Stored entries

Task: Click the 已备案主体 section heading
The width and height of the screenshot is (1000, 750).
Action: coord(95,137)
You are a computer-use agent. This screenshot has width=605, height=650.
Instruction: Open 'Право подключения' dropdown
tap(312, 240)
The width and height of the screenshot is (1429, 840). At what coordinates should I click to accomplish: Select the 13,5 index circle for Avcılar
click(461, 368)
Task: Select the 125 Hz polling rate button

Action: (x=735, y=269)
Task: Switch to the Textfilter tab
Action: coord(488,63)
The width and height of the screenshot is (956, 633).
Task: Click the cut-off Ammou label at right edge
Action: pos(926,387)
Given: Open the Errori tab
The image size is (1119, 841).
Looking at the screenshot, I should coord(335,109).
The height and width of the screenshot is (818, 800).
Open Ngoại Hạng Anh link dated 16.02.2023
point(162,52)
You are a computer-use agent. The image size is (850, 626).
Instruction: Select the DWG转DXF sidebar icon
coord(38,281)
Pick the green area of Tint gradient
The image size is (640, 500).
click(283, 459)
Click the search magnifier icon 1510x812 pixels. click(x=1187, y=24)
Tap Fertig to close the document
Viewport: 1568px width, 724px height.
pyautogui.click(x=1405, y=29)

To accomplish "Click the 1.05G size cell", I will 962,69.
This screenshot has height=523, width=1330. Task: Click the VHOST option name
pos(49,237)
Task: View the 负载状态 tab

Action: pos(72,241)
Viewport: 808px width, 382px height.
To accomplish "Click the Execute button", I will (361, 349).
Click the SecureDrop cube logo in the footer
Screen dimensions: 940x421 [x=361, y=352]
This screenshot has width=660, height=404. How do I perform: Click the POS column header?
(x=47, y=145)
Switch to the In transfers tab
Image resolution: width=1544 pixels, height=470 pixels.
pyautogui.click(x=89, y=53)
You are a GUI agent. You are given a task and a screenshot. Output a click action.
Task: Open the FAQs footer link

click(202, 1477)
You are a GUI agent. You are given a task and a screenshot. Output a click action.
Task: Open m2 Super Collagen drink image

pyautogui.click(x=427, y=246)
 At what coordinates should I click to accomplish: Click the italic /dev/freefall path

__WORK TO BE COMPLETED__. Each record should come back exactly as written.

__FINAL ANSWER__.
Task: Click the 已备案主体 section heading
The width and height of the screenshot is (1000, 750).
Action: coord(95,137)
You are a computer-use agent. This screenshot has width=605, height=650.
Instruction: Open 'Право подключения' dropdown
tap(312, 240)
The width and height of the screenshot is (1429, 840). At what coordinates should I click to accomplish: Select the 13,5 index circle for Avcılar
click(461, 368)
Task: Select the 125 Hz polling rate button

Action: (x=735, y=269)
Task: Switch to the Textfilter tab
Action: coord(488,63)
The width and height of the screenshot is (956, 633).
Task: Click the cut-off Ammou label at right edge
Action: pos(926,387)
Given: Open the Errori tab
The image size is (1119, 841).
Looking at the screenshot, I should coord(335,109).
The height and width of the screenshot is (818, 800).
Open Ngoại Hạng Anh link dated 16.02.2023
point(162,52)
You are a computer-use agent. The image size is (850, 626).
Instruction: Select the DWG转DXF sidebar icon
coord(38,281)
Pick the green area of Tint gradient
The image size is (640, 500).
click(283, 459)
Click the search magnifier icon 1510x812 pixels. click(x=1187, y=24)
Tap Fertig to close the document
Viewport: 1568px width, 724px height.
pyautogui.click(x=1405, y=29)

To accomplish "Click the 1.05G size cell", I will 962,69.
This screenshot has height=523, width=1330. Task: Click the VHOST option name
pos(49,237)
Task: View the 负载状态 tab

Action: pos(72,241)
Viewport: 808px width, 382px height.
To accomplish "Click the Execute button", I will (361, 349).
Click the SecureDrop cube logo in the footer
Screen dimensions: 940x421 [x=361, y=352]
This screenshot has width=660, height=404. How do I perform: Click the POS column header?
(x=47, y=145)
Switch to the In transfers tab
Image resolution: width=1544 pixels, height=470 pixels.
pyautogui.click(x=89, y=53)
You are a GUI agent. You are given a task and a screenshot. Output a click action.
Task: Open the FAQs footer link

click(202, 1477)
You are a GUI agent. You are given a task and a screenshot. Output a click action.
Task: Open m2 Super Collagen drink image

pyautogui.click(x=427, y=246)
 At what coordinates should I click to accomplish: Click the italic /dev/freefall path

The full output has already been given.